So the main problem some people have when coming across LINQ-to-Objects is that they think it will work in the same way as LINQ-to-SQL. The fabled John Skeet has written a very in-depth blog series into how LINQ-to-Objects is implemented, and this post is intended to give you a quick overview and some handy pointers.
With LINQ-to-SQL, and other well implemented IQueryables, your LINQ statements compile down to the most efficient query possible. This often takes advantage of SQLs aggregation abilities. LINQ-to-Objects however only operates on the previous enumerable input. This means that sometimes it can be easy to write statements that iterate through your collections many times more than necessary. Often this isn’t an issue as your collections might be small, but the efficiency gains learnt from understanding LINQ-to-Objects can also lead to more readable code.
So without further ado, lets look at some examples!
Checking that a collection contains at least one item
So maybe you have written something like the following to test that a collection contains items?
_collection.Count() > 0;
But this will cause you to iterate through the entire collection to get a Count and then do a comparison of that to 0. If you have 100,000 items in your collection (maybe your caching something?!) then you’re going to have a long running for/foreach loop in there eh?
Why not do the following instead?
Checking that a collection contains at least one specific item (i.e. using a where clause)
Ok, so it seems simple when you know about it, but sometimes you start learning these things and it’s just not explained to you. This method simply tries to start an iteration, and if items are available then it returns true. If it can’t iterate it returns false. So you instantly get a huge performance saving if you have more than 1 item in your collection.
With SQL you might write something like this:
SELECT TOP 1 ISNULL('1', '0') FROM Table WHERE SomeField = @SomeValue
This is just testing if a table contains at least one of our value. I’ve often seen this implemented as this:
_collection.Select(x=> x.SomeField).Where(x=> x == SomeValue).Count() > 0;
I bet you’re thinking “well that should at least finish with .Any() eh?!”, and you’d be right of course. However in our query we have iterated through the collection fully to get an IEnumerable<T> of SomeField for the Select, then again to get the subset (although iterating fully) of IEnumerable<T> for the Where and then iterated through it fully again to get a Count. Obviously using Any() provides a way of reducing these iterations. However there is further scope for reducing these iterations …
Most of the methods for LINQ-to-Objects selection methods also take some kind of filter, we can use this with Any() to produce a way to iterate only part way, if a match exists, of the Collection.
_collection.Any(x=> x.SomeField == SomeValue);
Getting the first item out of a list using a predecate
So just like the previous example you might want to get the first value from the list in it’s entirety.

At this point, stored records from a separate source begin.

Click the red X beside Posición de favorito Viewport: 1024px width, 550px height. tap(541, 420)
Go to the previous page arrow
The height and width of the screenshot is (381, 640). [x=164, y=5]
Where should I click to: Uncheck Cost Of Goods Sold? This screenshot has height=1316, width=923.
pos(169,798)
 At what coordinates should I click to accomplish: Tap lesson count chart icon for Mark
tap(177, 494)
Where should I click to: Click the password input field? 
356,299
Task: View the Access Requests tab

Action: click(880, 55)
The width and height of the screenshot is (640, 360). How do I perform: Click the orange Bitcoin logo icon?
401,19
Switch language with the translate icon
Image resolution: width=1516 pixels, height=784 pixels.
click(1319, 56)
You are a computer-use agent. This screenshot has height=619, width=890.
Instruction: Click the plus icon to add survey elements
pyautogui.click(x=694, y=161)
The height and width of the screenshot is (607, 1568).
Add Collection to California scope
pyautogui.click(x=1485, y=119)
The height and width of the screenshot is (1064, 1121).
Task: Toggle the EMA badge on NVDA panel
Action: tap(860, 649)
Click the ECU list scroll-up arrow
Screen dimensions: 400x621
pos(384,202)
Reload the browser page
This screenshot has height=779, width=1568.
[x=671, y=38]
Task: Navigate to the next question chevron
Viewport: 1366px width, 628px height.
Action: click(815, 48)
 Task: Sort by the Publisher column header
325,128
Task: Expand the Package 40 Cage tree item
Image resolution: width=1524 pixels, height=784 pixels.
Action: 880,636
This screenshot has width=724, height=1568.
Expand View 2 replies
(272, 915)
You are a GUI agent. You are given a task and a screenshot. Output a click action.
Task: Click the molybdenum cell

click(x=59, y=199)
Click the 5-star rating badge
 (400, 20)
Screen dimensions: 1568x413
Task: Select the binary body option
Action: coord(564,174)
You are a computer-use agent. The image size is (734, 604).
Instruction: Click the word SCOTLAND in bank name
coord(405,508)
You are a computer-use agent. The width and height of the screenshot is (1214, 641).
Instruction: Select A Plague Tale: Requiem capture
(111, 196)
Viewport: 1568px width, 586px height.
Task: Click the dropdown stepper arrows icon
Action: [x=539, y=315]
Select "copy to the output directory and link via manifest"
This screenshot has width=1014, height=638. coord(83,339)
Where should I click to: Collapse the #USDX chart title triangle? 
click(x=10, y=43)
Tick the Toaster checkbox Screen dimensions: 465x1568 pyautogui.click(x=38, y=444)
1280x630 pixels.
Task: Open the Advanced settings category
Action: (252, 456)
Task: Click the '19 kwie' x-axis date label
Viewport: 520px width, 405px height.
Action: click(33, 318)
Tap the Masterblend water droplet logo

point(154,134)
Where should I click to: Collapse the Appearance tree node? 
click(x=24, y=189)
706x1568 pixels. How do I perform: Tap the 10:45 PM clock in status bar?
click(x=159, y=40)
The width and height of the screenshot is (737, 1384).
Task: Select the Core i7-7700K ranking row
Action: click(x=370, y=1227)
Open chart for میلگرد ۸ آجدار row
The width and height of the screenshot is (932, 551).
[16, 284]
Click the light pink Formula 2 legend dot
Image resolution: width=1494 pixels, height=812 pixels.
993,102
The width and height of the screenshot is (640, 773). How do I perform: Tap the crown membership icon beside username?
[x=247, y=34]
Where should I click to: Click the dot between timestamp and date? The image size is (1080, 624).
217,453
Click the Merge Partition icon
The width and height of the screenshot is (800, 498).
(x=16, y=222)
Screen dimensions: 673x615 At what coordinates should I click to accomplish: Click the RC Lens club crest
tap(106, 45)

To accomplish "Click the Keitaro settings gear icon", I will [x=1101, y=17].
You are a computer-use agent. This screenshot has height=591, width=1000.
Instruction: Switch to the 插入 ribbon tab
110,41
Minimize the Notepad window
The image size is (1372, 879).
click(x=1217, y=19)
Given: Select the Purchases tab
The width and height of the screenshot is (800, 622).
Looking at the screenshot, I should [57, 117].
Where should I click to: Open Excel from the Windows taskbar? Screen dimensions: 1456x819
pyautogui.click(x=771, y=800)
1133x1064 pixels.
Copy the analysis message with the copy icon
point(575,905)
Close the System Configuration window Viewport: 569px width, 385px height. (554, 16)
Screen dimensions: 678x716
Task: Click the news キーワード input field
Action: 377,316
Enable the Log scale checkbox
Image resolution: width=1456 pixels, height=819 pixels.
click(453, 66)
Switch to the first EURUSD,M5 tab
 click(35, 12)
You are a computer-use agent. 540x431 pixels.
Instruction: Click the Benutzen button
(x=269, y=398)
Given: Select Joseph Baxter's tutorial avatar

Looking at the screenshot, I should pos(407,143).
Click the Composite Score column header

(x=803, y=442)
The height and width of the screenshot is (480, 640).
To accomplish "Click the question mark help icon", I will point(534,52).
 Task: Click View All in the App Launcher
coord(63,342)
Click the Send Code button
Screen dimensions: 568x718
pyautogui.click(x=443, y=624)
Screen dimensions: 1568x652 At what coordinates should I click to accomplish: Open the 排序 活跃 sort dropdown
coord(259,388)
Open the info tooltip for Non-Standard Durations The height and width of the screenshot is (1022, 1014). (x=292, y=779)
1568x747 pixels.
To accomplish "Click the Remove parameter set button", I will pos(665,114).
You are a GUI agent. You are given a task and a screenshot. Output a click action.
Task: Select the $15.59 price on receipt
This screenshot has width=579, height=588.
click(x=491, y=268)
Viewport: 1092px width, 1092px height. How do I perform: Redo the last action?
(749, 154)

Maybe you copied your previous query and just put the following in:
_collection.Select(x=> x.SomeField).Where(x=> x == SomeValue).FirstOrDefault();
As with the previous example, this will cause at least 2 full iterations of our collection (or intermediate collections). To our rescue though is the fact that we can add predicates to FirstOrDefault() just as we could with Any(). So if we re-write it like so:
_collection.FirstOrDefault(x=> x.SomeField == SomeValue);
Then we get a performance gain as well as reducing the amount of code we have to read and write.
I sincerely apologise if this post might be obvious to you, and if it wasn’t and it came across as patronising then I am sorry for that too. However hopefully it has highlighted that poking around a little with the method signatures for LINQ-to-Objects will give you some great performance gains as well as increase the readability of your code.
As a final note you might want to stay away from doing ToList() or ToArray() unless you absolutely need to convert your collection as those types. Almost all of the LINQ selectors use Yield, which delays execution of the query until you start iterating through the Collection. If you do call ToList() or ToArray() then it will iterate through the entire collection and copy it to an in-memory object, which negates any benefit from using LINQ.